James is ripped from his body, or whatever version of a body he has here, in the space between one moment and the next, thrown into a graveyard. Lily stands—floats—just in front of him. He reaches out to her, wants call to her, scream her name, but she makes a gesture for silence behind her back. He stays silent but his fingers still reach for hers, pass through hers like there is nothing there. James realizes that he is transparent, that there are others who are also transparent, an old man and a middle-aged woman and a teen, dressed nearly the same as—

His son, terrified but alive and fighting an evil that James is intimately acquainted with. James looks to the clear sky for the first time in years and thinks _why must even death be difficult_.
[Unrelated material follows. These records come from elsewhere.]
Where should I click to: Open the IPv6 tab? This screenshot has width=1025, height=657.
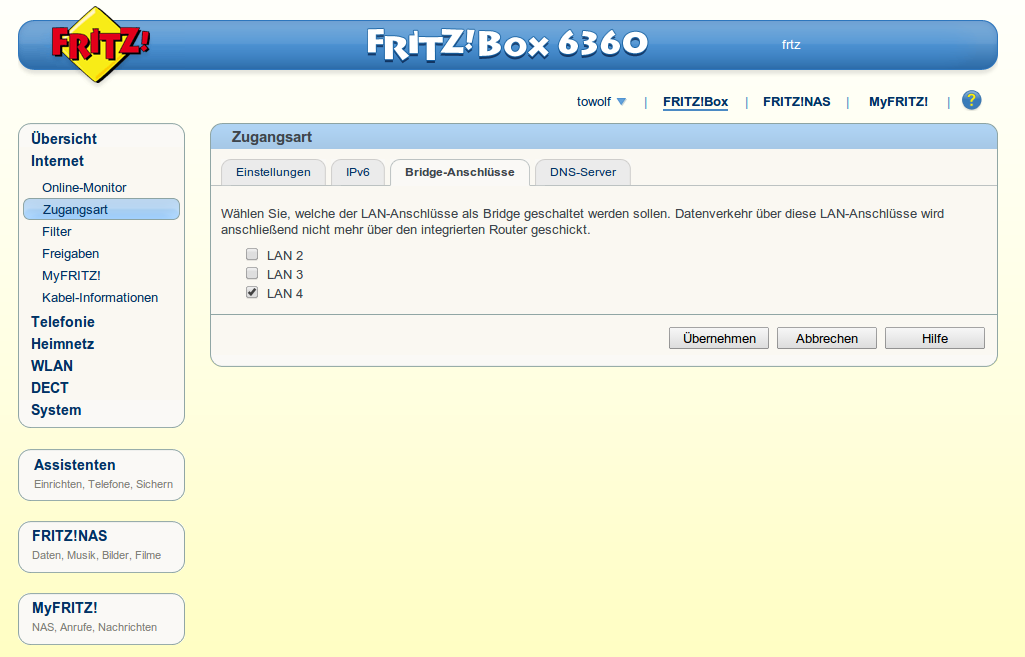[x=357, y=172]
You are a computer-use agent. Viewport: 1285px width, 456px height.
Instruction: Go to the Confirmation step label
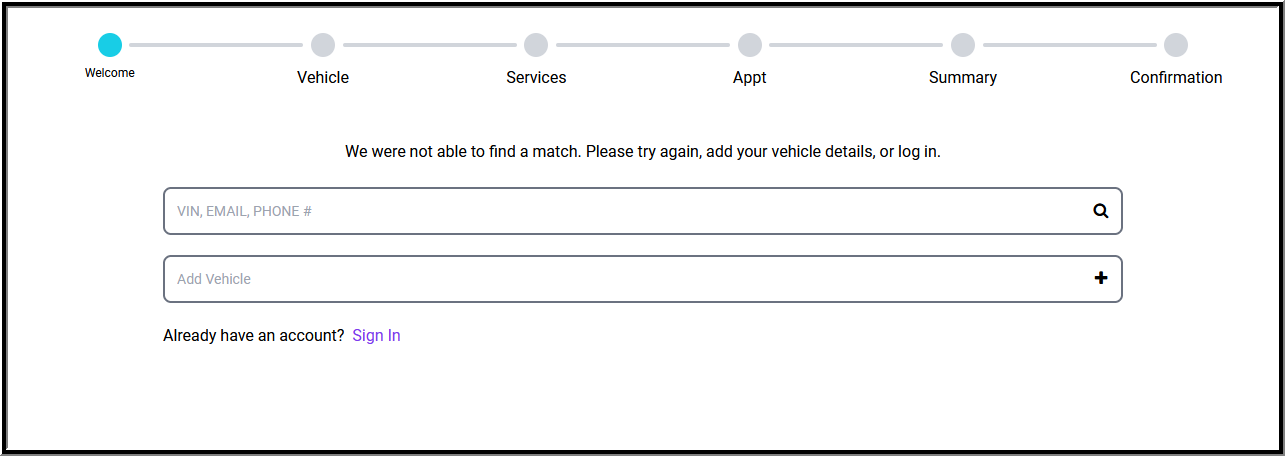click(x=1176, y=77)
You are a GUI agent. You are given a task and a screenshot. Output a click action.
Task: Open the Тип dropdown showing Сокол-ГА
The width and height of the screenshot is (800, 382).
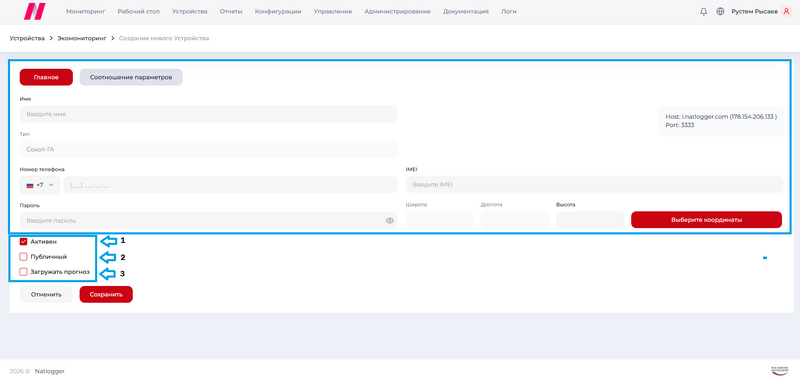pos(208,149)
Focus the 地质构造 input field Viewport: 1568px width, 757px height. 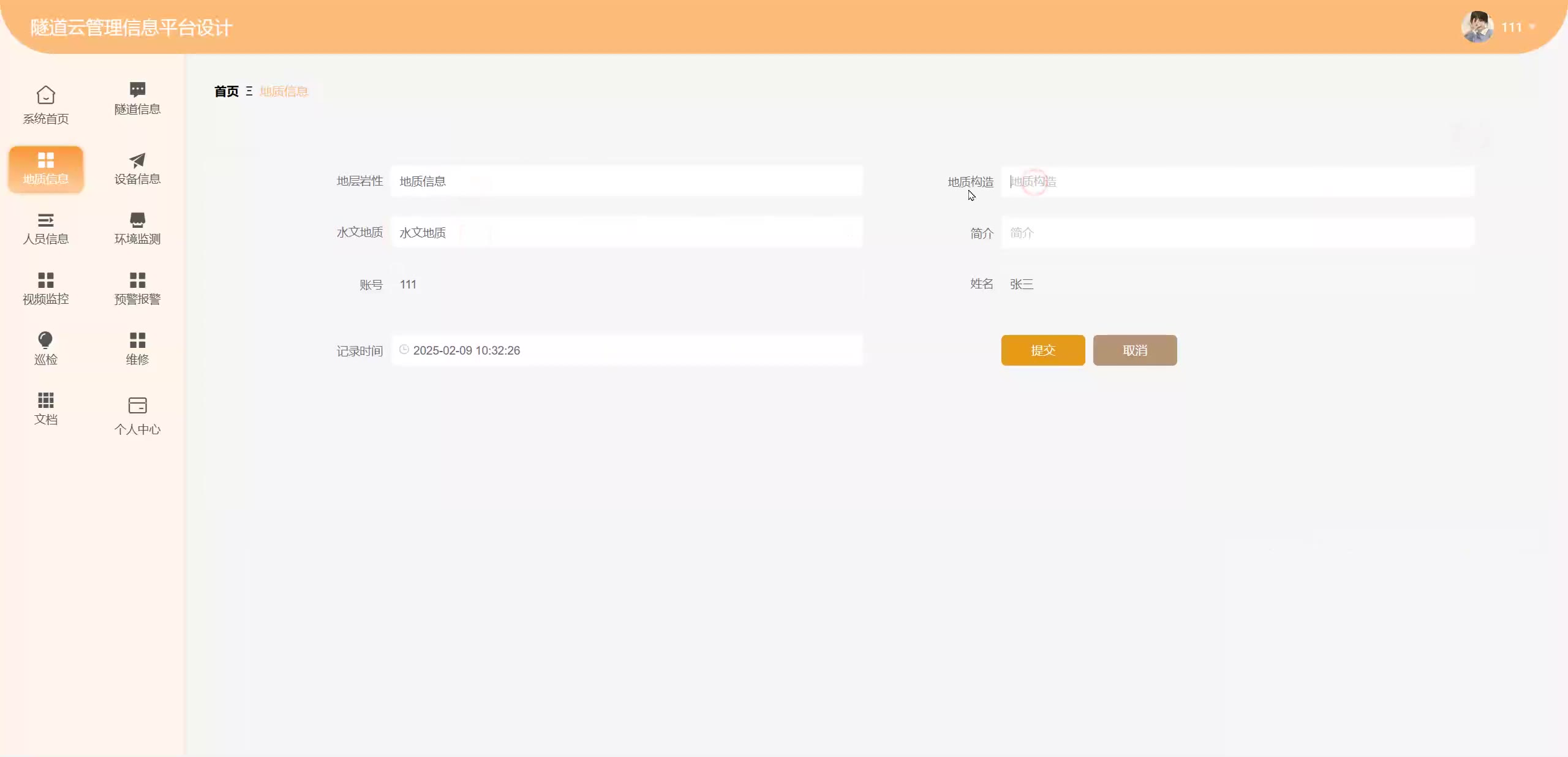[x=1237, y=182]
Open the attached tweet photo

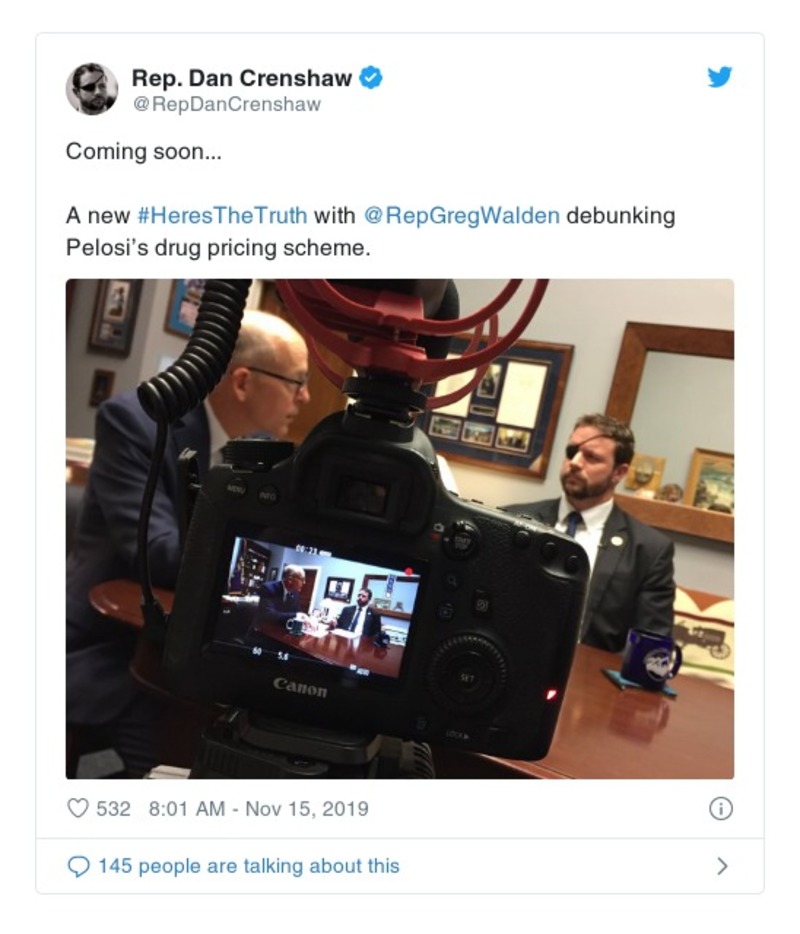click(400, 529)
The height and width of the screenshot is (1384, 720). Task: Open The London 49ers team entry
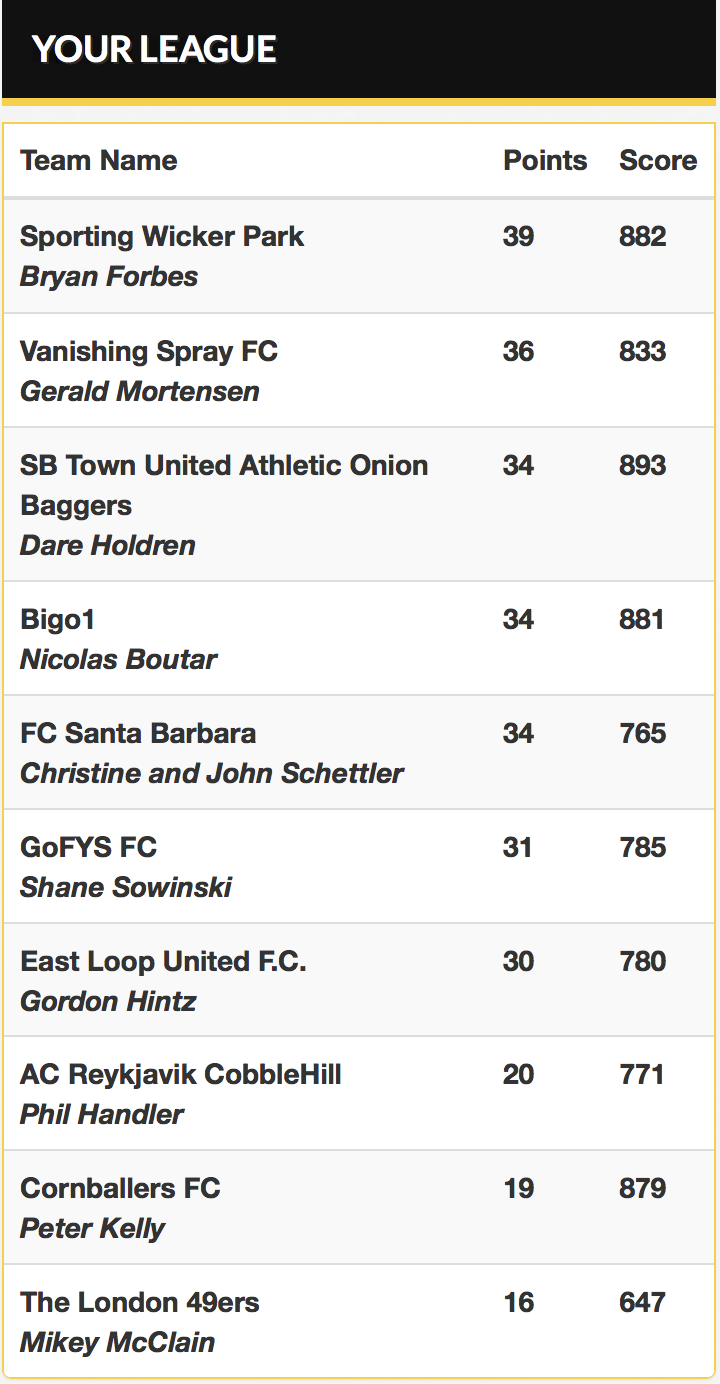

They make it so Harry can break the connection and takes off in the direction of the cup. James gets a fleeting look at Lily before he forces himself at Voldemort and then falls back into the midpoint.

James falls to his knees screams, in frustration and anger and just a touch of insanity. He understands now why no one stays in the midpoint.

* * *

 

The brief… whatever that was… to the land of the living ignites a flare of emotion in his chest that burns in its intensity. James doesn’t know what is worse, the numbing grief and determination of before or _this_ , painful longing and endless frustration

He keeps his head down and searches, moving endlessly through the grungy city streets looking for something, _anything_ , that is out of place here, that feels different, that feels at all.

He finds it, eventually. Just in time, some might say.

* * *

James doesn’t notice an incline of the ground until he’s near the top and turns around. His boots crunch on gravel, and around him swirl ribbons of color like clouds, so fast he nearly can’t distinguish between them. The wind blows harshly in his hair; his coat flaps around him as he turns to face the summit.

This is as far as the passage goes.